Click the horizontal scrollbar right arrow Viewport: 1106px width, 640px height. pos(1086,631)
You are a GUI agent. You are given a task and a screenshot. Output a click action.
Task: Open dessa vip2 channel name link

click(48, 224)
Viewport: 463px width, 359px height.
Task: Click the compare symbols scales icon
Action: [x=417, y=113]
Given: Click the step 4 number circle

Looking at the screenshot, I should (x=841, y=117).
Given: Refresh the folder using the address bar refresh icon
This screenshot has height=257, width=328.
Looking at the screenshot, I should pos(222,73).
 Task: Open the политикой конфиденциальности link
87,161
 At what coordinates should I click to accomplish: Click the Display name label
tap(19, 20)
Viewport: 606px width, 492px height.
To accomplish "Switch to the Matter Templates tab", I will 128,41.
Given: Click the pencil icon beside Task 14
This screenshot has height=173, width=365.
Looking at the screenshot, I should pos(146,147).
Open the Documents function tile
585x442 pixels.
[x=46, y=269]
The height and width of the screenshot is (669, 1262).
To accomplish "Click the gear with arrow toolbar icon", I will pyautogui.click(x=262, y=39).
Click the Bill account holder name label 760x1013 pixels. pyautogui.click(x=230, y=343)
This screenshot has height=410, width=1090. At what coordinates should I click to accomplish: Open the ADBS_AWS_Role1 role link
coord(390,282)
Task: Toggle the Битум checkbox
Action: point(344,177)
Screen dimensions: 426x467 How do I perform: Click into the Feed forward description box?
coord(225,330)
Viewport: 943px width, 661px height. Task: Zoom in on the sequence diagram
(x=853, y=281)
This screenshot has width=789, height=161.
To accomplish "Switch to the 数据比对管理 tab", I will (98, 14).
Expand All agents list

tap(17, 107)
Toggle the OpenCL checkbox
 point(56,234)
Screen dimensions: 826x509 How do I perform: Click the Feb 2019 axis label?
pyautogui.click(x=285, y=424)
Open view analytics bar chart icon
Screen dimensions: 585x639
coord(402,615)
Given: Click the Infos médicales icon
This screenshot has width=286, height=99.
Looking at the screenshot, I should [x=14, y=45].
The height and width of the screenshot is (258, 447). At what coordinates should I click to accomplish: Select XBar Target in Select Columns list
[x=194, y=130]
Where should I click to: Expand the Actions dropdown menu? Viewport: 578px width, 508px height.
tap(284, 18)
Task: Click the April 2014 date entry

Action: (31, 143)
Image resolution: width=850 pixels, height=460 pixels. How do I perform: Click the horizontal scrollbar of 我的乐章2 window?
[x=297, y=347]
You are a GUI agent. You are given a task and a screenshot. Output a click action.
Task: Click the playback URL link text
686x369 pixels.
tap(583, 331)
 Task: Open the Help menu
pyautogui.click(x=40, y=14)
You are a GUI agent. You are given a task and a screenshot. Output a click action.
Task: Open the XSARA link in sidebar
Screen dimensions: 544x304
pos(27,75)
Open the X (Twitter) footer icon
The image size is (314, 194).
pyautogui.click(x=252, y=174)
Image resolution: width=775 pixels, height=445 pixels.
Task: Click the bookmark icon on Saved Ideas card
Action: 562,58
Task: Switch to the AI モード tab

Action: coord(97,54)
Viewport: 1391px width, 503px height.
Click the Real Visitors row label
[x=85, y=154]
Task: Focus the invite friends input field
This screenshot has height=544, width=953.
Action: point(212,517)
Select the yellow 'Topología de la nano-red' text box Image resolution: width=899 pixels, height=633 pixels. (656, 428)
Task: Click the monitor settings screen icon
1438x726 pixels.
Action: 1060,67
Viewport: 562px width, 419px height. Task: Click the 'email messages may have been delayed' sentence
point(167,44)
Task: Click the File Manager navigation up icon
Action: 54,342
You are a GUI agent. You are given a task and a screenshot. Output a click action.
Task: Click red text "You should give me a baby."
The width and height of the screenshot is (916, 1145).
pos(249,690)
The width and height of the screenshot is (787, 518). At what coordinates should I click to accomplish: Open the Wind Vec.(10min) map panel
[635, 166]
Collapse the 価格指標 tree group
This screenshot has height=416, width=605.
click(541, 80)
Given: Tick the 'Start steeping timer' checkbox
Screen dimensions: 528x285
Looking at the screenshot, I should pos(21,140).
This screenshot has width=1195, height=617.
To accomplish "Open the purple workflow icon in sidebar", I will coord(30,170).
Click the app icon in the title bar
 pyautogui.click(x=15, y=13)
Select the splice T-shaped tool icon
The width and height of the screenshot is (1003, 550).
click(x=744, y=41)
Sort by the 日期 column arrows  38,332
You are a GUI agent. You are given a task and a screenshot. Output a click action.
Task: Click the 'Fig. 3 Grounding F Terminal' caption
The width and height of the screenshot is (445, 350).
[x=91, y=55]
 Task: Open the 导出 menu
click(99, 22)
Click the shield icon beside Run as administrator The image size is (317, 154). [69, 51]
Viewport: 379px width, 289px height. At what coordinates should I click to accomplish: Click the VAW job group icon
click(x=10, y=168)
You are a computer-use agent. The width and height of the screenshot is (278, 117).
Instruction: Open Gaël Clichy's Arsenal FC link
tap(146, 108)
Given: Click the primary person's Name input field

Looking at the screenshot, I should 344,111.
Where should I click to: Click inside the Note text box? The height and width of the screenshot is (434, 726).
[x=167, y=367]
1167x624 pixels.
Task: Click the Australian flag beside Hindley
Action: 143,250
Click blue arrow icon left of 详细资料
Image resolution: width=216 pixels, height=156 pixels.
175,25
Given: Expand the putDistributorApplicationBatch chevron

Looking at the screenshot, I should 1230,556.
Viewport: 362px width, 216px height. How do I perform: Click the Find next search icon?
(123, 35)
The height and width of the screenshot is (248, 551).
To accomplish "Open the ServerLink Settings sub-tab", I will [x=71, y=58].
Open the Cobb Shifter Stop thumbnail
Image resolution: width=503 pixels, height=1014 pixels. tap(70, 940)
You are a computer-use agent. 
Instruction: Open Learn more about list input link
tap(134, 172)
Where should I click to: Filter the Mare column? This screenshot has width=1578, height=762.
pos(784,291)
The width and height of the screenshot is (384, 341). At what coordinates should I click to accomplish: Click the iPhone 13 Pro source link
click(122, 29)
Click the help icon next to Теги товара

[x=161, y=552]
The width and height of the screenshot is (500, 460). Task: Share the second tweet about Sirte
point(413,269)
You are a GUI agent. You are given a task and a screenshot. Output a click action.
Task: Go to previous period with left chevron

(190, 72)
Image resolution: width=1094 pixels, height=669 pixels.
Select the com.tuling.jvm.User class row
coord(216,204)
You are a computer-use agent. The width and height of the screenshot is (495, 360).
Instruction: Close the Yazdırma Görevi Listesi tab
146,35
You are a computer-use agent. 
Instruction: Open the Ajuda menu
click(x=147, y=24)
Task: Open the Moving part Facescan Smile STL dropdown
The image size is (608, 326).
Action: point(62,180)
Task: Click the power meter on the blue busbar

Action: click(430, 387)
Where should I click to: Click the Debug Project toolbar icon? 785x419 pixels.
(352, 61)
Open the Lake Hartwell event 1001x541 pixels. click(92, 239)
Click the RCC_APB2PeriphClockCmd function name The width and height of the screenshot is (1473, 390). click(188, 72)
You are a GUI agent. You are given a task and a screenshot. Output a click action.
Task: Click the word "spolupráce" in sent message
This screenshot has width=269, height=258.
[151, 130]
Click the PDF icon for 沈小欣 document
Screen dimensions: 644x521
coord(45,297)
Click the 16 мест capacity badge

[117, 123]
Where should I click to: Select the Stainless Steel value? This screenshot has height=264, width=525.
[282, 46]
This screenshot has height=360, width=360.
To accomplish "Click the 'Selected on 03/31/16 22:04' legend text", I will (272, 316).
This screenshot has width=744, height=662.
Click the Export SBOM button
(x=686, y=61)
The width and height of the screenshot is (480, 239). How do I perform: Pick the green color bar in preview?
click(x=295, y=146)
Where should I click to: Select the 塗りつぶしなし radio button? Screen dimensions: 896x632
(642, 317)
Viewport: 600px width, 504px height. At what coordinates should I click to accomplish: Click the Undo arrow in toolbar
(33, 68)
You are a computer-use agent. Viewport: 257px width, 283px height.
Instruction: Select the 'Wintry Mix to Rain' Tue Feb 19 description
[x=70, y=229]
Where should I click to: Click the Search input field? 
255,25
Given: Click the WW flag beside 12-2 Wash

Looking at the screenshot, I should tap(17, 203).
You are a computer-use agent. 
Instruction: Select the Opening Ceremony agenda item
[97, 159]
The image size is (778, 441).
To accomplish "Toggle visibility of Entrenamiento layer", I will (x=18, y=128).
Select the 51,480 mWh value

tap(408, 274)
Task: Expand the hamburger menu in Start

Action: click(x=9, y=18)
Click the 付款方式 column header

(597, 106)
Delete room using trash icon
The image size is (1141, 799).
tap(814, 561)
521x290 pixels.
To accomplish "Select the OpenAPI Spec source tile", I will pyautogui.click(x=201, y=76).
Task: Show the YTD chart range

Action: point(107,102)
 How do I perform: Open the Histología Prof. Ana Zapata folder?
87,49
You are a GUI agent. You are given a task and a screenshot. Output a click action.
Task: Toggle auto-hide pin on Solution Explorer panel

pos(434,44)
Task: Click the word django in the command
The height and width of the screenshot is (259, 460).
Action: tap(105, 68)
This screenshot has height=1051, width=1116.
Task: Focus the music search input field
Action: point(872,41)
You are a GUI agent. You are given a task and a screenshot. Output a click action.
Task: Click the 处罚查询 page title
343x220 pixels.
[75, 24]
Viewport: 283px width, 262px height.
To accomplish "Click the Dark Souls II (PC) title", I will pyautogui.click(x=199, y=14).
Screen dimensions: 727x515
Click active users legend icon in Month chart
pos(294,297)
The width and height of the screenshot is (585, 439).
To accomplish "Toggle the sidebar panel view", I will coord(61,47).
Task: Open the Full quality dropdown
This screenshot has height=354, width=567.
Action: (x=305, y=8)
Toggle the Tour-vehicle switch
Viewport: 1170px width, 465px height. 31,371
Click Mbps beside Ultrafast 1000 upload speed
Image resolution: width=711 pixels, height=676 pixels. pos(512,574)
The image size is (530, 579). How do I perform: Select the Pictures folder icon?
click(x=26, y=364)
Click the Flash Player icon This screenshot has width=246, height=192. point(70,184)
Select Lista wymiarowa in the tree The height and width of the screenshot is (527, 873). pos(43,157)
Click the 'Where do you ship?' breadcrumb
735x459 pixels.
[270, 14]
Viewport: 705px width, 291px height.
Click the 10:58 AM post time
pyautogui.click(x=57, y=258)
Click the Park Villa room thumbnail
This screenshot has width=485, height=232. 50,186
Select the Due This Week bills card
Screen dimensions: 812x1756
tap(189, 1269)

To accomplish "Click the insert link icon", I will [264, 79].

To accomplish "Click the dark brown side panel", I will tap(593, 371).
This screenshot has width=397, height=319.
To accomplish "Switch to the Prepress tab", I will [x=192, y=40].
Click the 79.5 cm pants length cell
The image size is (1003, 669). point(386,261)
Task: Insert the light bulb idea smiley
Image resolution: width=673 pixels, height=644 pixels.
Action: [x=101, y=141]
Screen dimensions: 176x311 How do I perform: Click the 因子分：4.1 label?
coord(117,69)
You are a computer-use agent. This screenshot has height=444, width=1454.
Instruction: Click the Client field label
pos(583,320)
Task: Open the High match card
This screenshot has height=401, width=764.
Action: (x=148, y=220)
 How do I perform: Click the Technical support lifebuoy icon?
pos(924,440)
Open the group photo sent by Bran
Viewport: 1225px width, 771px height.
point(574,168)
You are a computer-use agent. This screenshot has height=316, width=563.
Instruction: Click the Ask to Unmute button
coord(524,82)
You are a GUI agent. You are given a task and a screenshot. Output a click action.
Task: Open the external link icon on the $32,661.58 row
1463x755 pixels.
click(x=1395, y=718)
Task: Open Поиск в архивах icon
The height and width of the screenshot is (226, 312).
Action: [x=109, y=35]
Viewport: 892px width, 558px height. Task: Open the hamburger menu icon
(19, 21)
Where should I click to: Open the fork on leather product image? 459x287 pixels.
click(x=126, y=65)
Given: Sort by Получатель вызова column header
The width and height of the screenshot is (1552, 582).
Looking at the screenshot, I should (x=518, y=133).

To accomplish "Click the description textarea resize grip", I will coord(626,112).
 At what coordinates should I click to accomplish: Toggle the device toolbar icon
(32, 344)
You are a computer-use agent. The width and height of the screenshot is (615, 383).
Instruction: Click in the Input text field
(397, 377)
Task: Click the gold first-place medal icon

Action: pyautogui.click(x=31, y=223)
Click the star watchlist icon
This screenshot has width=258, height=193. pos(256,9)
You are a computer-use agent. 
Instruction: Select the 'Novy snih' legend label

::::

> Work task: Counting only lines that hold the string "word", give the number of such lines in the records. Write nothing else.

> Exercise answer: 2